### What is expected
When you reach the line that contains "Uncheck Blocage de publicité" below, transcribe it and each line after it word for word to the end of the records, omitting pictures.

(Extracted data entries)
+ + + + +

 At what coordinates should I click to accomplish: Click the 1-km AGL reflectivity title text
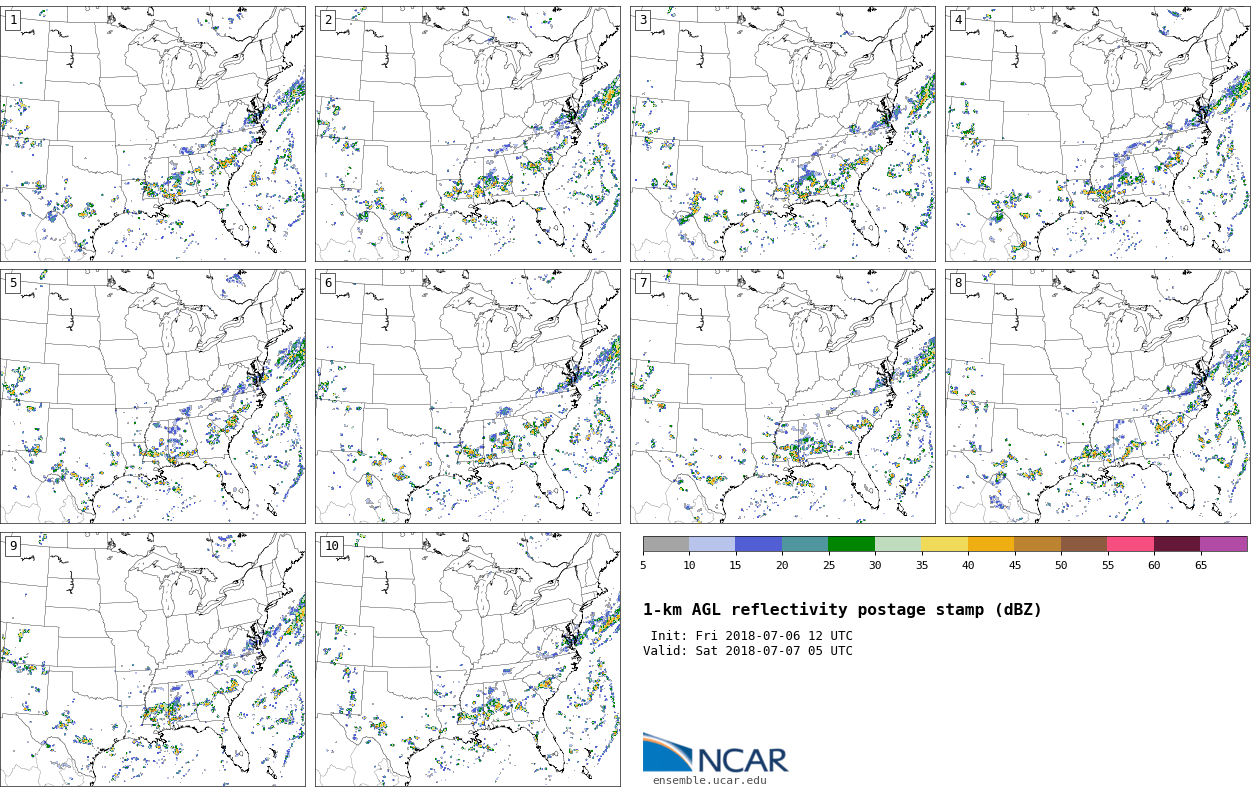click(842, 610)
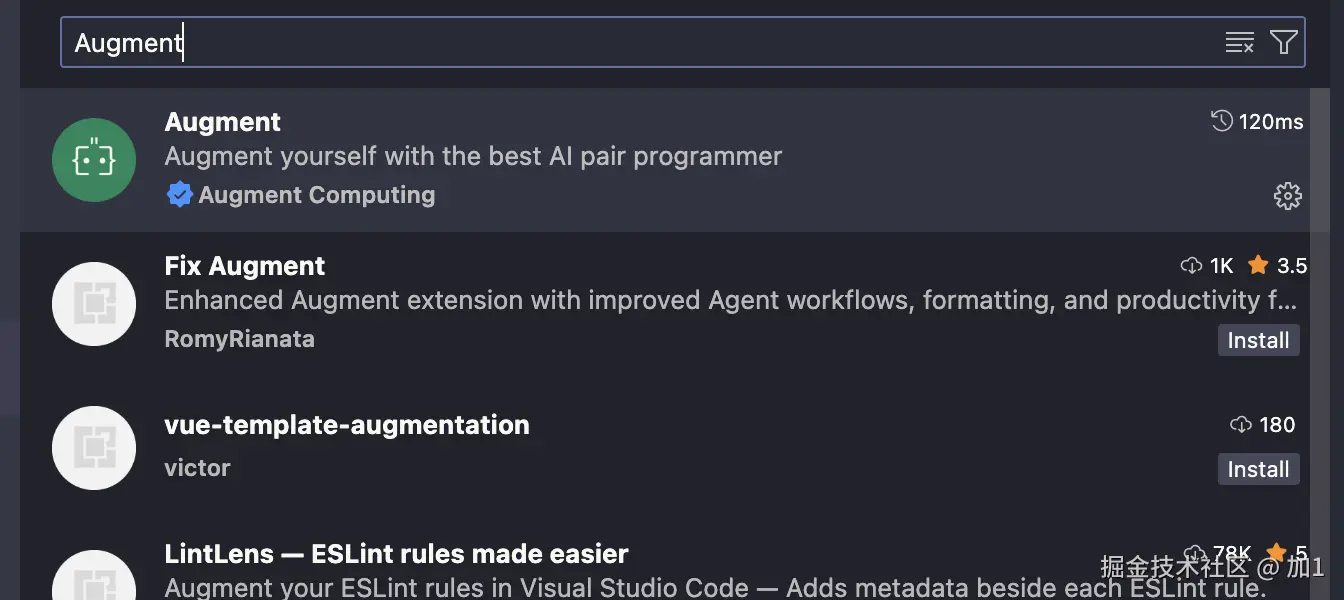Click the Fix Augment placeholder icon
The width and height of the screenshot is (1344, 600).
pyautogui.click(x=94, y=304)
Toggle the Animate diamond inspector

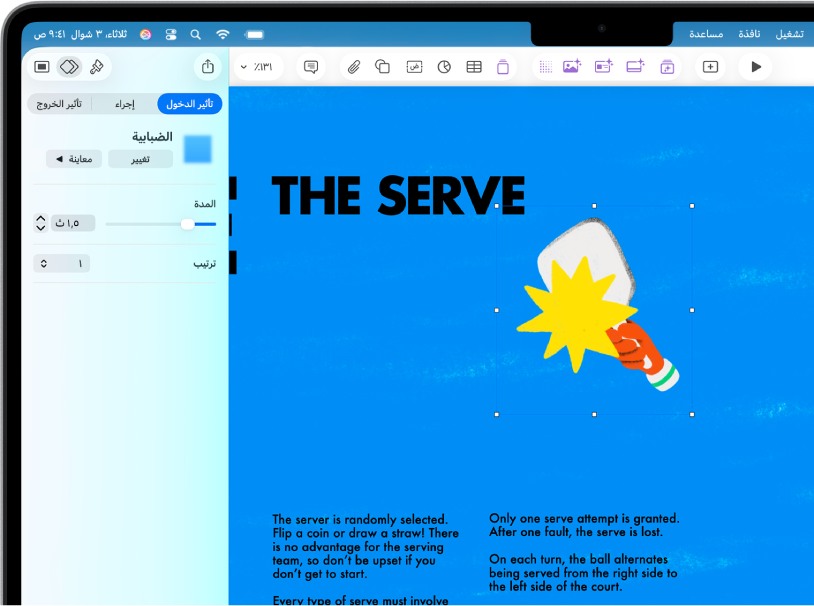[69, 66]
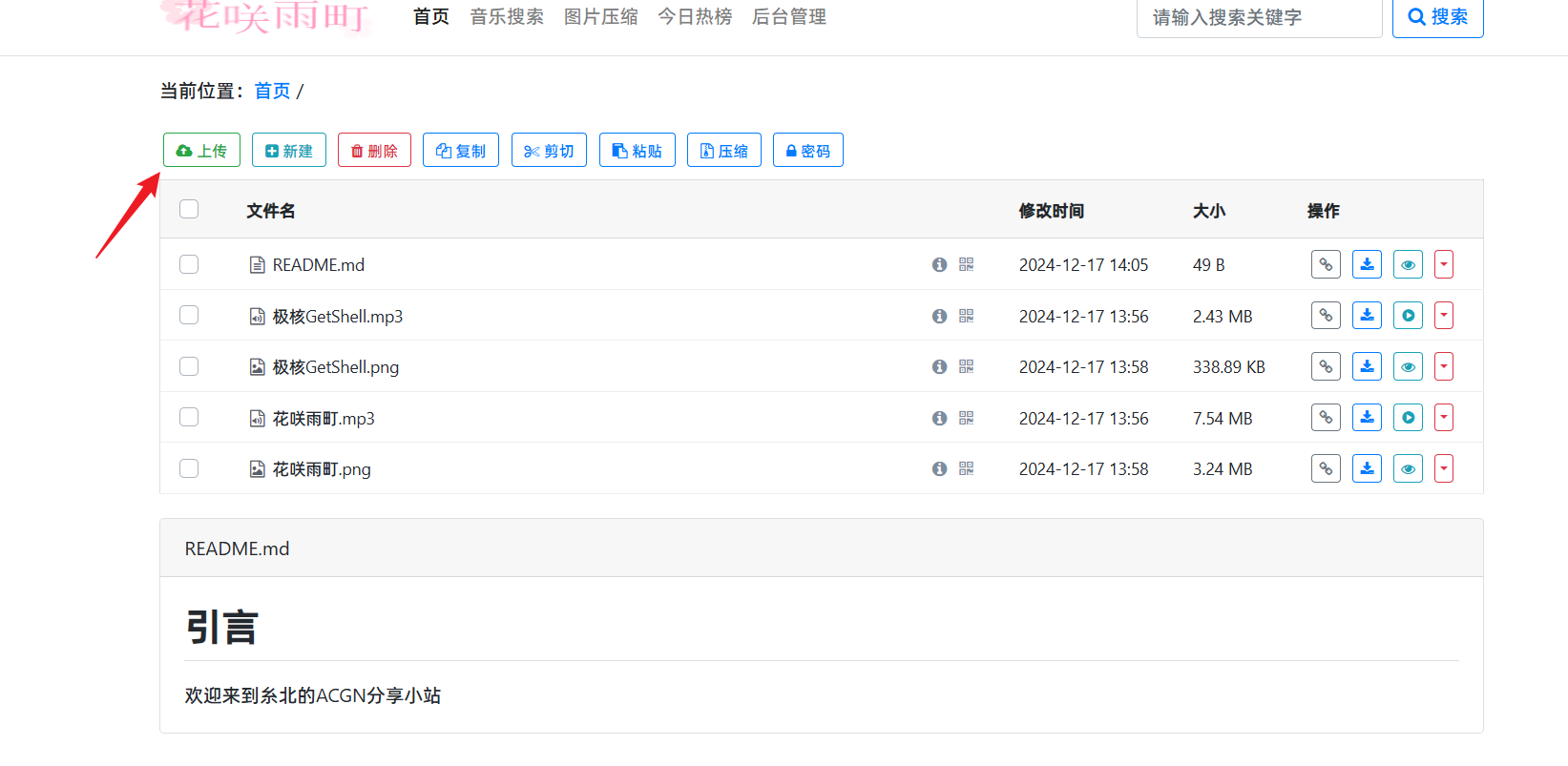Focus the search keyword input field

pos(1258,18)
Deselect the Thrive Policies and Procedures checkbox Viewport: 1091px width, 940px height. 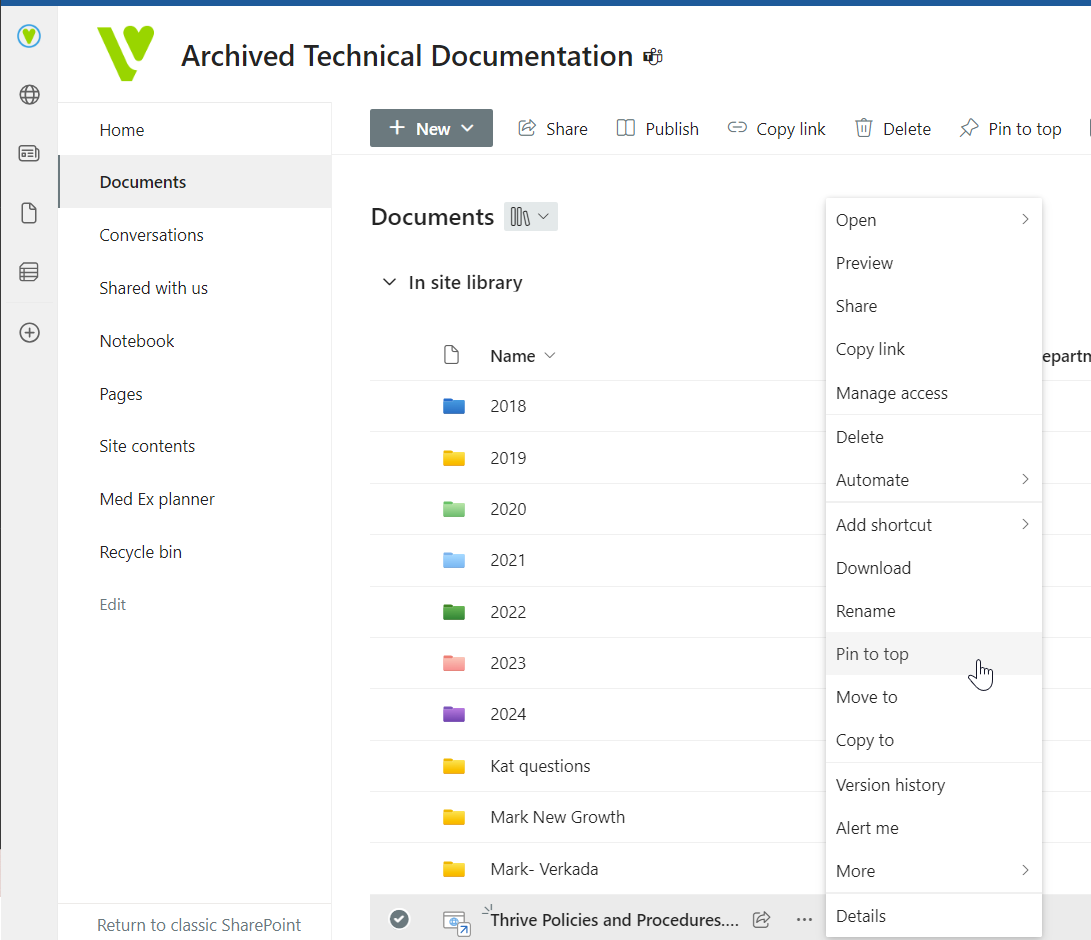click(x=399, y=919)
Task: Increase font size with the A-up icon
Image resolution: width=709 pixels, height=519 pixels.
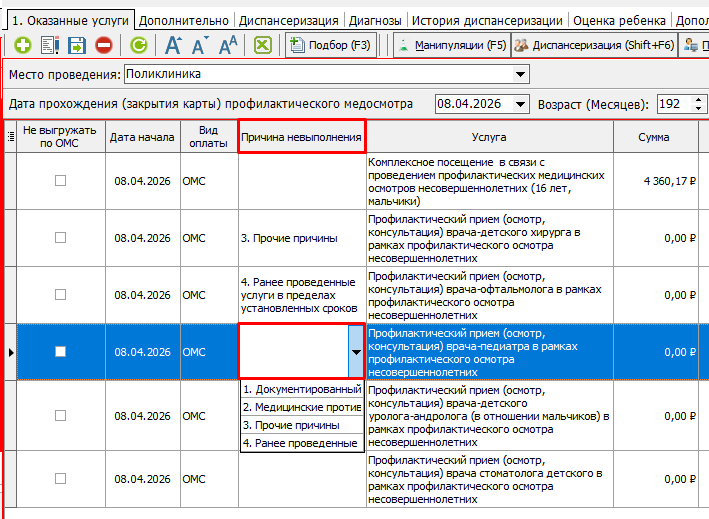Action: 174,45
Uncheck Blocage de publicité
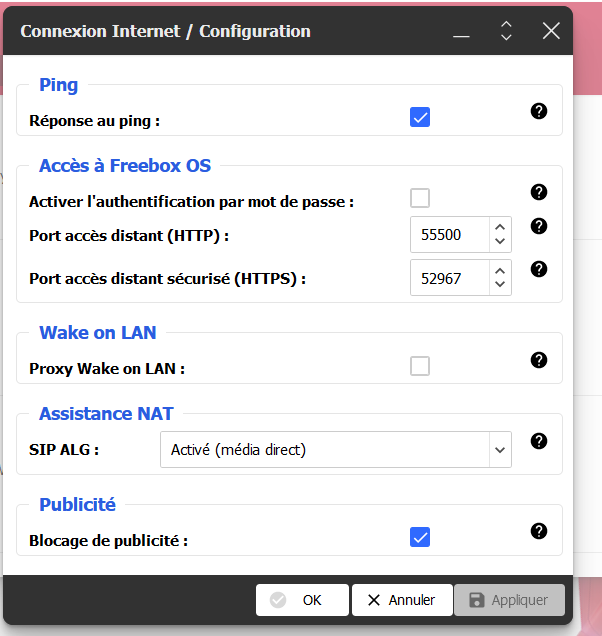The image size is (602, 636). pyautogui.click(x=420, y=538)
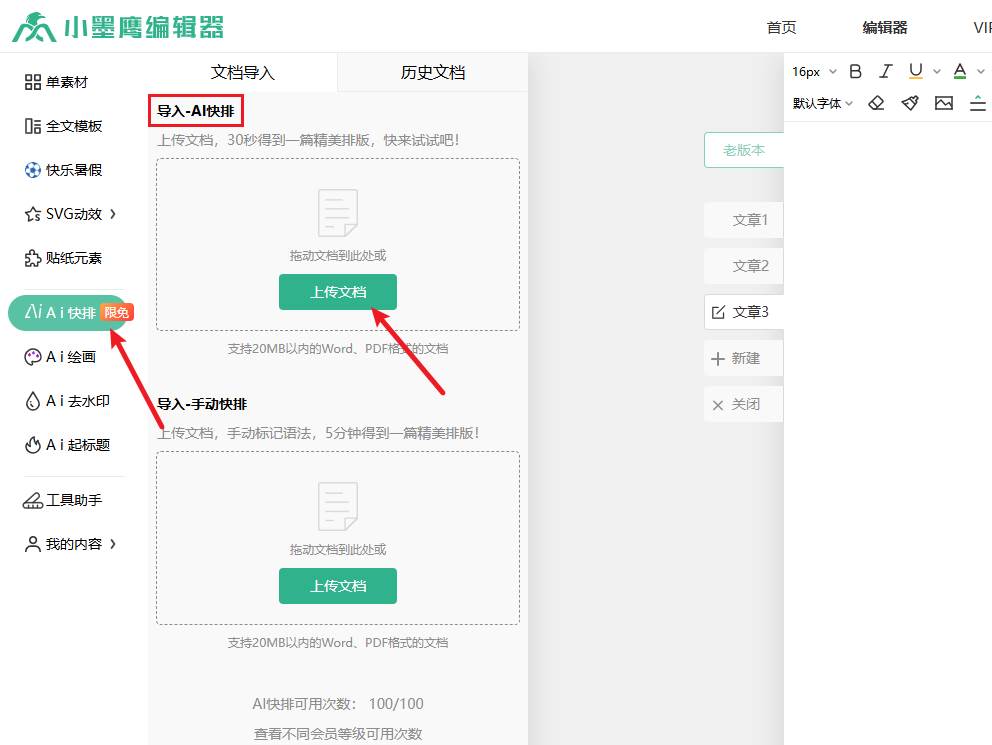Select the eraser clear-format icon
The image size is (992, 745).
pos(876,103)
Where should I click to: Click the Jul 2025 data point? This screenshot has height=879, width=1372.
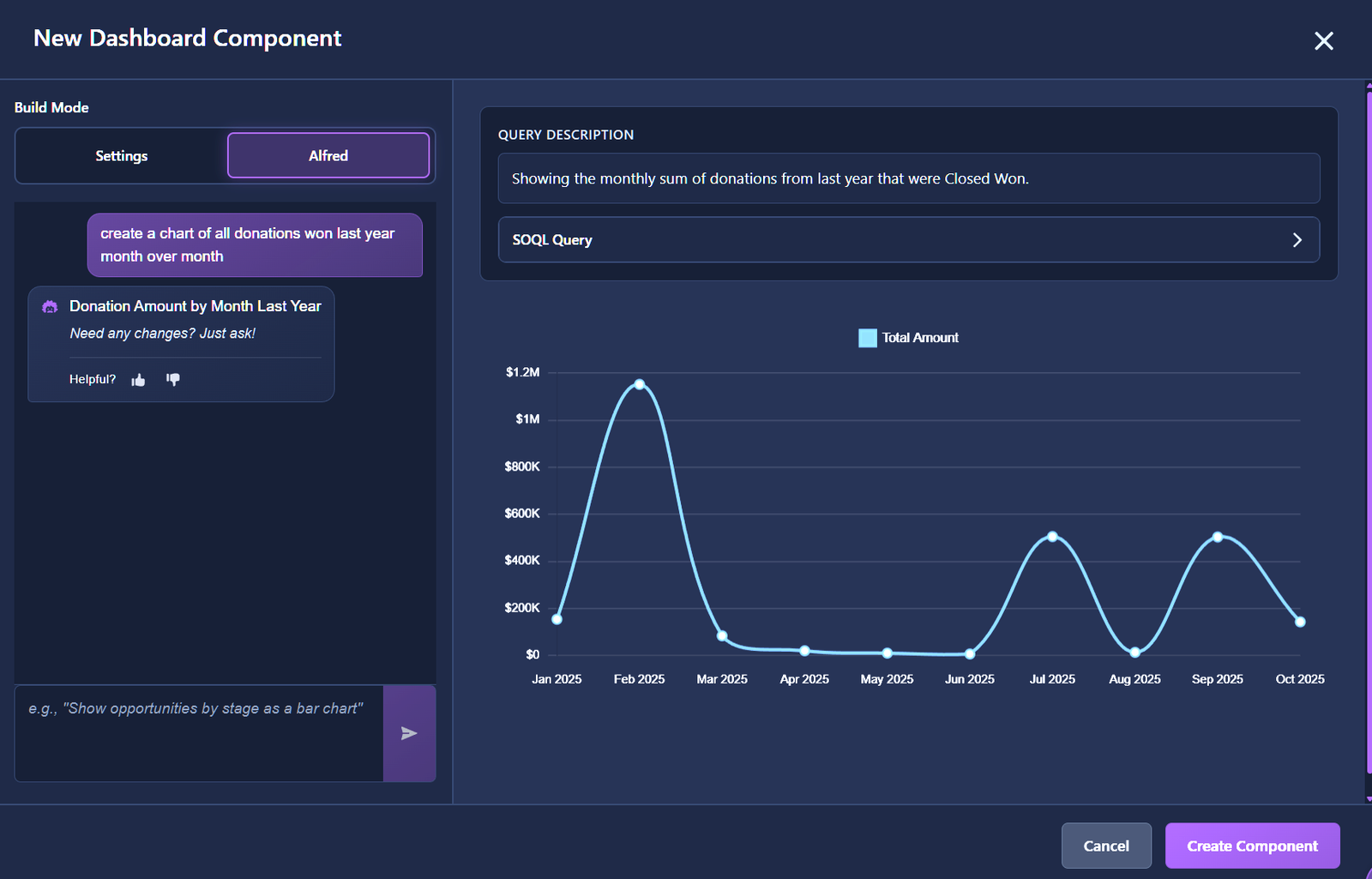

+ + + + +

### Response for this exercise
Uncheck Blocage de publicité
The image size is (602, 636). pyautogui.click(x=420, y=538)
Select the eraser clear-format icon
The image size is (992, 745).
pos(876,103)
Where should I click to: Click the Jul 2025 data point? This screenshot has height=879, width=1372.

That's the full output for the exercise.